- [Supplied data]:
------------------------------------------------------------
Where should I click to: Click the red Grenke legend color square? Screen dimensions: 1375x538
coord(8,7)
------------------------------------------------------------
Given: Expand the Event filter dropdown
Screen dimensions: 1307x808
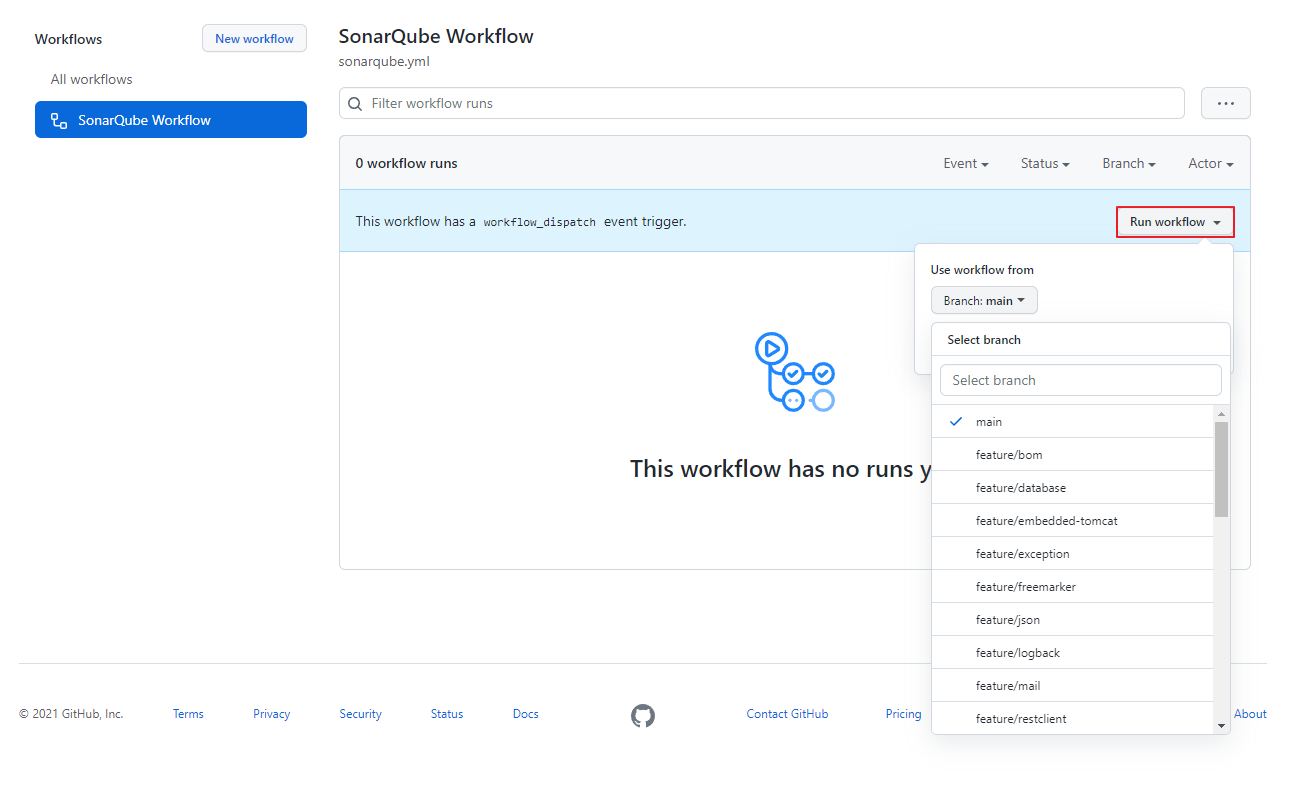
------------------------------------------------------------
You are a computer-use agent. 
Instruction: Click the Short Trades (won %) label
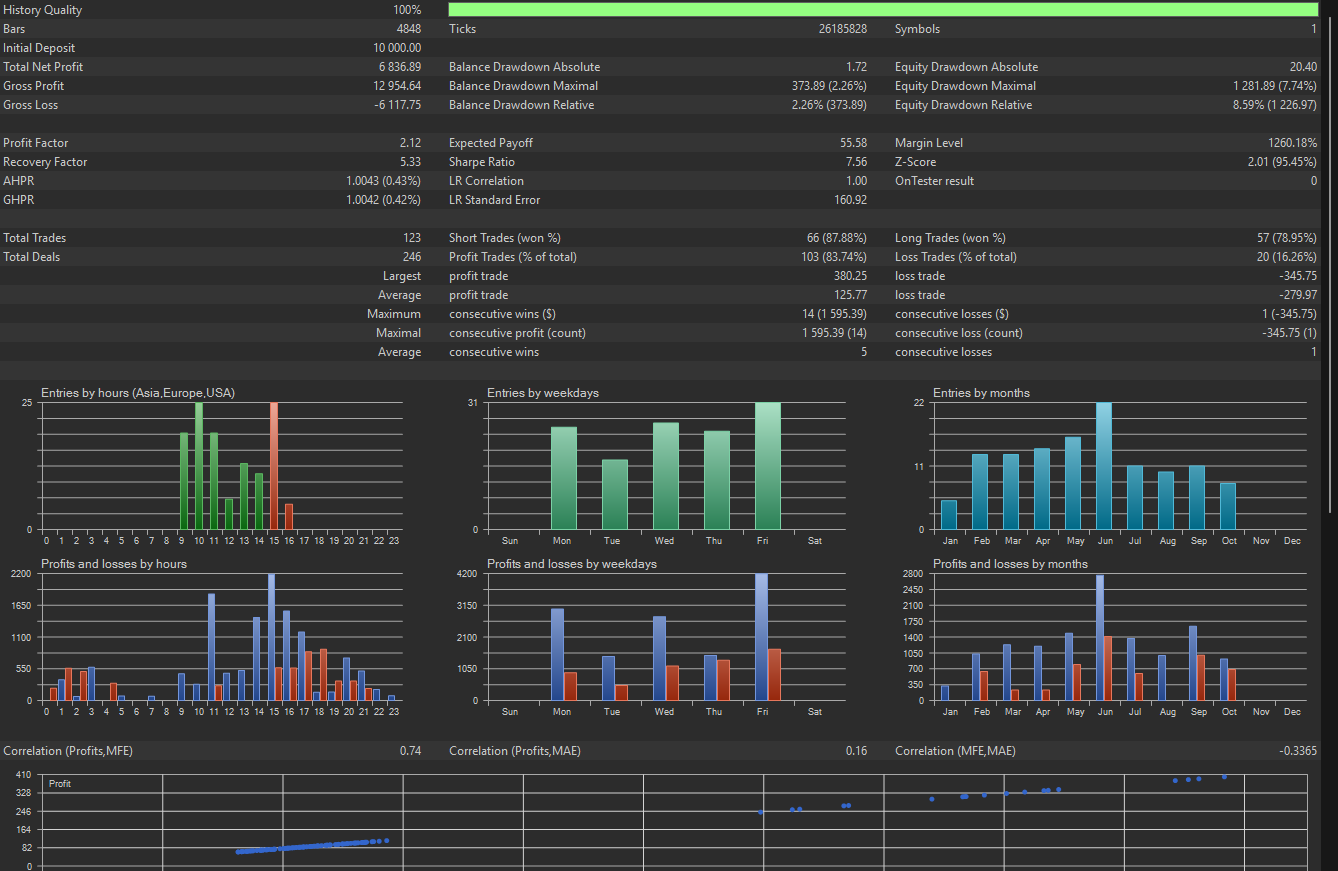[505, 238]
------------------------------------------------------------
- [What you should do]: From the line containing "Given: Expand the Event filter dropdown" down to the line containing "Screen dimensions: 1307x808" in the material above, reproduce every line exactly, including the two end lines.

- [Problem solution]:
Given: Expand the Event filter dropdown
Screen dimensions: 1307x808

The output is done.